Collected data
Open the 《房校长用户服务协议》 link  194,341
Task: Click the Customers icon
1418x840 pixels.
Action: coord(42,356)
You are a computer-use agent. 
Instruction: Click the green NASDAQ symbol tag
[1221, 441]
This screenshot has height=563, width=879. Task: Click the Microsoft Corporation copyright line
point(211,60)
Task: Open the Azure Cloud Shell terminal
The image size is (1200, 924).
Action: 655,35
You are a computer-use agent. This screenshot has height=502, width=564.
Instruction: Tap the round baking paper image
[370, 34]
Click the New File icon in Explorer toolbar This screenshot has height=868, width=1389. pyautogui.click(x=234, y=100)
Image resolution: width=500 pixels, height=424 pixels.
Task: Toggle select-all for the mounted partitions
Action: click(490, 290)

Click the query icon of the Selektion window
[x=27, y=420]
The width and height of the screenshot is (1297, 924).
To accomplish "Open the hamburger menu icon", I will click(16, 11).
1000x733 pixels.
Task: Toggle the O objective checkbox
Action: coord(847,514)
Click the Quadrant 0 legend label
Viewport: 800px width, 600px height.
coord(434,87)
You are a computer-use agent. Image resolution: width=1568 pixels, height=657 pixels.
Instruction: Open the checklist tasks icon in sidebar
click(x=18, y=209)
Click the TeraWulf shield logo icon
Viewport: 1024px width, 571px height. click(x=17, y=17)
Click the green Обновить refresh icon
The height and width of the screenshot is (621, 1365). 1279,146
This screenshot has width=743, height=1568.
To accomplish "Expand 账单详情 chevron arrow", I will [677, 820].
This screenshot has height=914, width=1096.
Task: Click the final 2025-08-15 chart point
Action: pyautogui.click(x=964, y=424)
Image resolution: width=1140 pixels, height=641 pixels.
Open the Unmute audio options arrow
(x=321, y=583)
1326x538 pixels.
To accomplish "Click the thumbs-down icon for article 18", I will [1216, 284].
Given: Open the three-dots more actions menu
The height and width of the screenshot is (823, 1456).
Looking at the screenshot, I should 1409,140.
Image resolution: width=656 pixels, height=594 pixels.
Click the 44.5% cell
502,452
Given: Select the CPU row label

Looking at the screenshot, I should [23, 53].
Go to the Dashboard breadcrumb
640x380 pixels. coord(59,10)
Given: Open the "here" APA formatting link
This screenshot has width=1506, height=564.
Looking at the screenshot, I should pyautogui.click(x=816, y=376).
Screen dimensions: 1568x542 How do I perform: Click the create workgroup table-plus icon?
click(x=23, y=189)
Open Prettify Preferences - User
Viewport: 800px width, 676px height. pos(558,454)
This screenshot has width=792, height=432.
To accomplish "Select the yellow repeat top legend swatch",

> [Task brief] Set down exactly the line with "Click the 44.5% cell" and each line after it up to the end of the records, adding nothing.

> [Reply]
Click the 44.5% cell
502,452
Given: Select the CPU row label

Looking at the screenshot, I should [23, 53].
Go to the Dashboard breadcrumb
640x380 pixels. coord(59,10)
Given: Open the "here" APA formatting link
This screenshot has width=1506, height=564.
Looking at the screenshot, I should pyautogui.click(x=816, y=376).
Screen dimensions: 1568x542 How do I perform: Click the create workgroup table-plus icon?
click(x=23, y=189)
Open Prettify Preferences - User
Viewport: 800px width, 676px height. pos(558,454)
This screenshot has width=792, height=432.
To accomplish "Select the yellow repeat top legend swatch",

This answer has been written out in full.